EMU inflation (month-to-month annualized) advanced at a 7.5% annual rate in August, up from a 5.7% pace in July. The year-on-year pace is at 4.2%. Countries showing the year-on-year pace of inflation faster than the overall EMU pace monthly are France, Germany, Italy, Portugal, and Ireland.
Inflation HAS broadly decelerated Inflation broadly decelerates over 12 months compared to its pace of 12-months ago. Every country in the table shows deceleration on this basis. The deceleration of inflation on this basis is -5.7 percentage points for the EMU overall; the median deceleration across members in the table is -6.1 percentage points. The greatest deceleration on this timeline is the -16.5 percentage-point drop off in the Netherlands, followed by a -11.1 percentage-point drop in Belgium, and a -10.5 percentage-point drop in Greece.
Compared to a year ago, the drop of in inflation is terrifically large. But that now seems to be a trend of the past that is withering.

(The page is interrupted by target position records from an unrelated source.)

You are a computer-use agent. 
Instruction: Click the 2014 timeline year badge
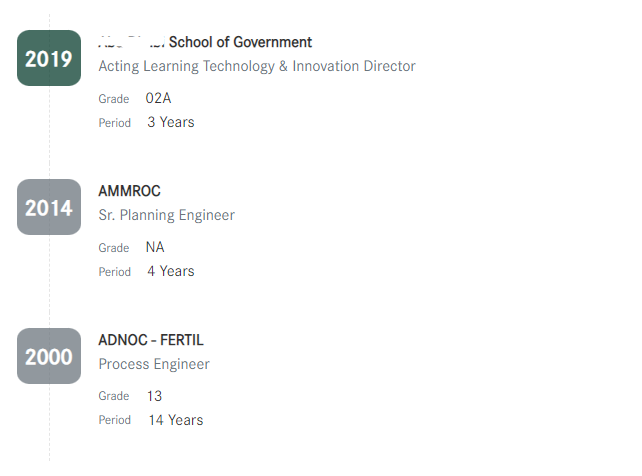(49, 207)
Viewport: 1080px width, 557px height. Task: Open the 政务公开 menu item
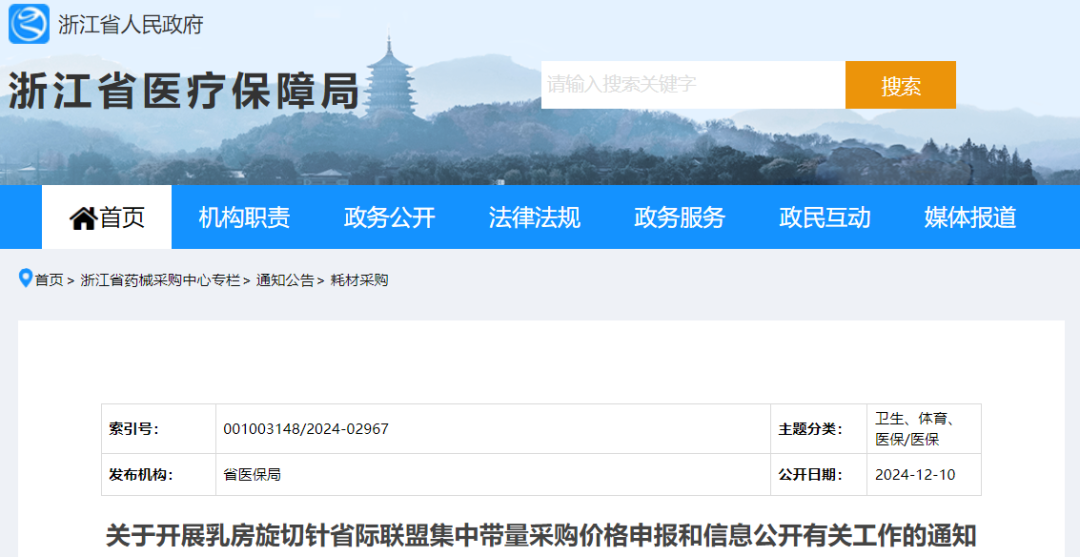click(x=389, y=217)
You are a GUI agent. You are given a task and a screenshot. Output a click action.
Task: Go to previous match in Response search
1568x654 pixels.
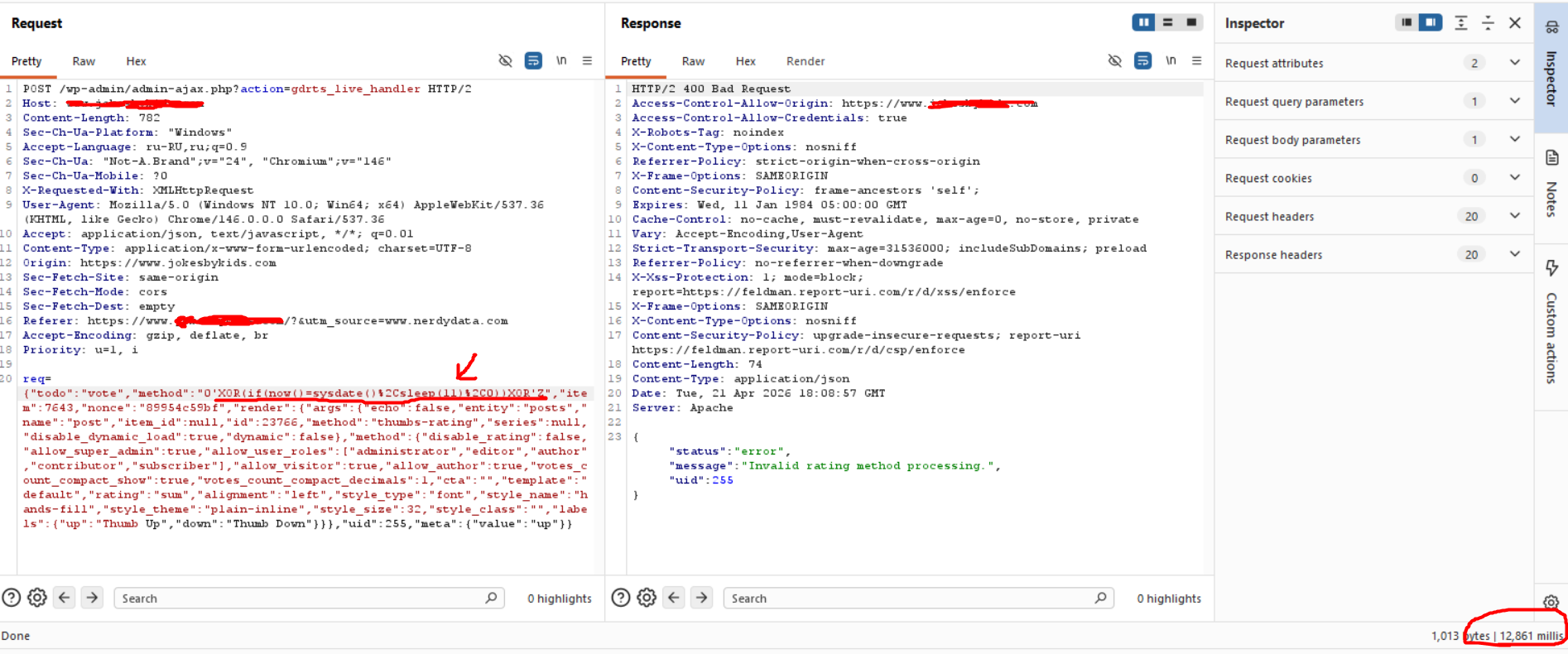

The road ahead has more twists and turns Economists warn that the hard part of inflation reduction lies ahead. When oil prices fall, they can unwind inflation substantially, broadly, and quickly. But once inflation has been high for a while, other prices begin to trend with it and the higher inflation rate becomes entrenched. A dropping inflation rate is good news; however, at some point, the pace of inflation needs to be the focus rather than just the change in the pace. The focus on other prices that become sticky if inflation lingers too high for too long, is usually a spotlight on wages, since labor seeks to get back the compensation it loses when inflation rises. So, wage gains rise at a faster pace and then policy is pushing to reduce both wage and price inflation.
Inflation progress is slowing…down…does anyone care? Over six months, prices decelerate in the EMU by -0.9% at an annual rate compared to their 12-month pace. But deceleration only occurs for five of the twelve economies in the table (the EMU pace represents all EMU countries and is formed using weights reflecting the size of member economies). The median deceleration for 6-months compared to 12-months for reporting members in the table is not for a deceleration at all but for an acceleration of 2.7 percentage points.
Over 3 months, EMU inflation rises to 5.2% annualized from 3.3% over six months, an acceleration of 1.9 percentage points. Among table members, there is, nonetheless, an average deceleration of 0.3 percentage points (annualized). That would become 1.2 percentage points if the pace held for one year. Over 3 months, six of twelve members show deceleration.